Chicken and Spinach

4 Chicken Breasts
1 Teaspoon Smoked Paprika
1/4 Teaspoon Salt and Pepper (each for seasoning)
2 Tablespoons Butter

Creamy Paprika Sauce
1 Tablespoons Butter
4 Cloves of Garlic (minced)
1 Tablespoons Flour (sifted)
1/2 Cup Dry White Wine
1/2 Cup Chicken Broth
1/2 Cup Heavy Cream
1 Teaspoon Fresh Lemon Juice
2 Cups of Fresh Spinach
1/2 Teaspoon Salt 1 Teaspoon Paprika

Season the Chicken with salt, pepper, and paprika, rubbing it evenly on all sides.

Melt 2 tablespoons of butter in a large skillet over medium-high heat and cook on the first side for about 3 minutes. Flip and turn the heat down to medium and cook for another 3 minutes. Remove and set chicken aside on another plate.
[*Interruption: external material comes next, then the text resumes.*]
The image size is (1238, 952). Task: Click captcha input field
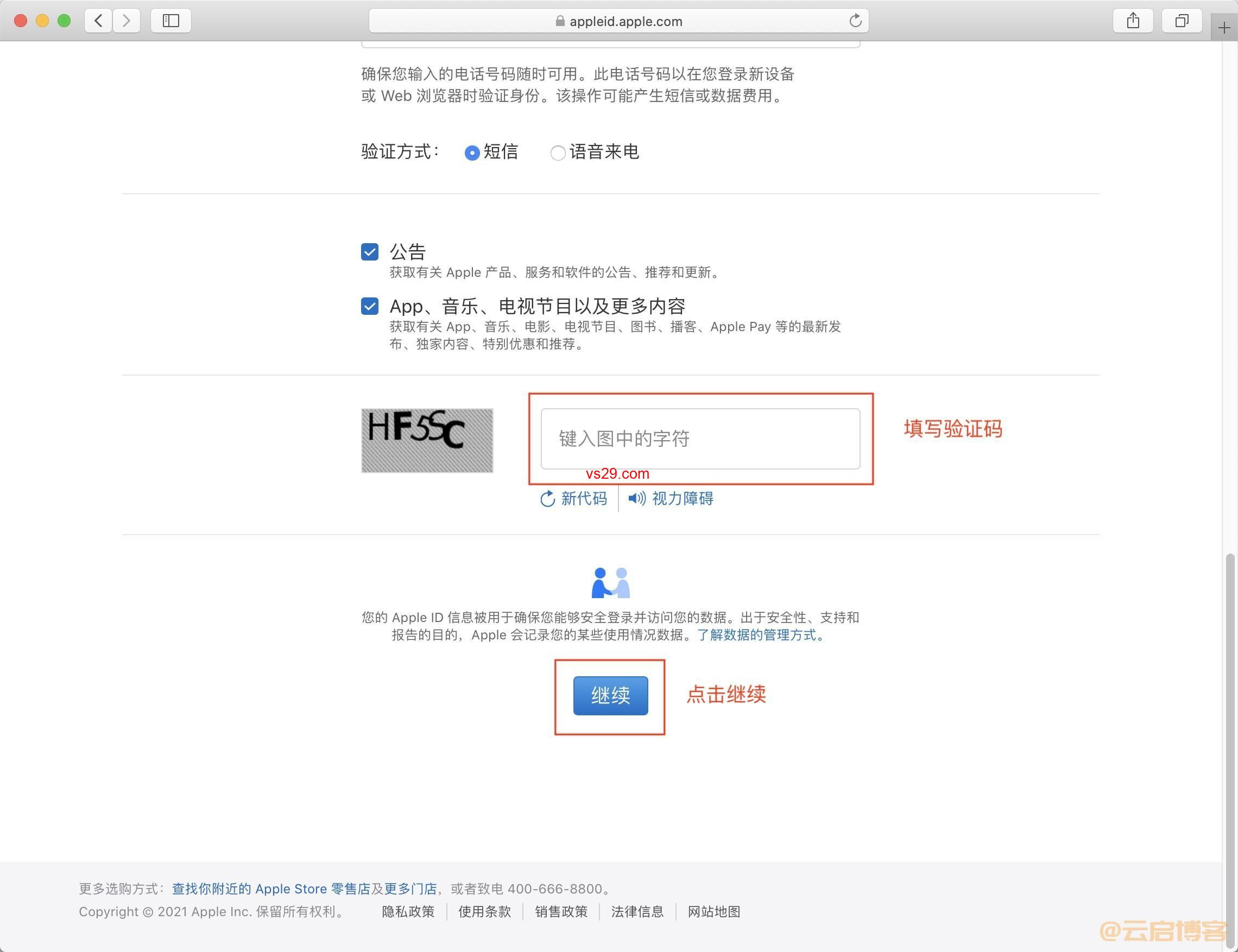coord(700,438)
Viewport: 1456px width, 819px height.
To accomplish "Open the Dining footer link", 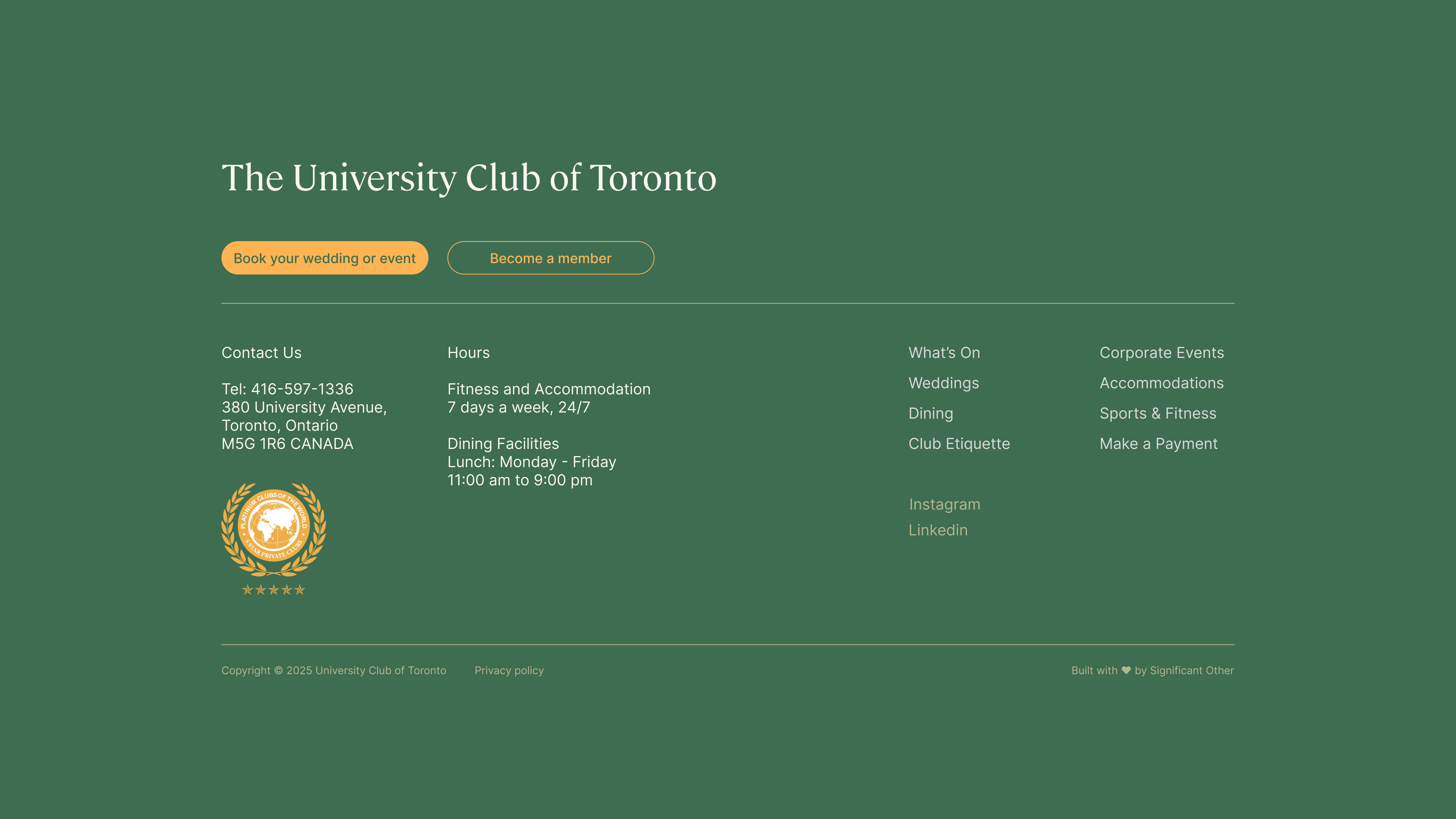I will pyautogui.click(x=930, y=414).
Make the sauce by melting 1 tablespoon of butter in the now empty skillet. Add garlic and cook stirring frequently about 2 minutes. Add flour using a sifter until well mixed. Add wine next and cook for 1-2 minutes to allow the alcohol to evaporate.

Stir in Chicken broth, heavy cream, and lemon juice. Add salt and paprika. Mix well. Simmer for 2 minutes. Taste the sauce and adjust the seasoning as needed.

Add in the spinach and cook for an additional 2 minutes until the spinach has wilted.

Return the Chicken to the skillet and cook covered for 2-3 minutes for thin cuts of meat, or for 5-7 minutes of your cuts are thicker.

Serve Immediately! I love to serve this over rice or pasta!!!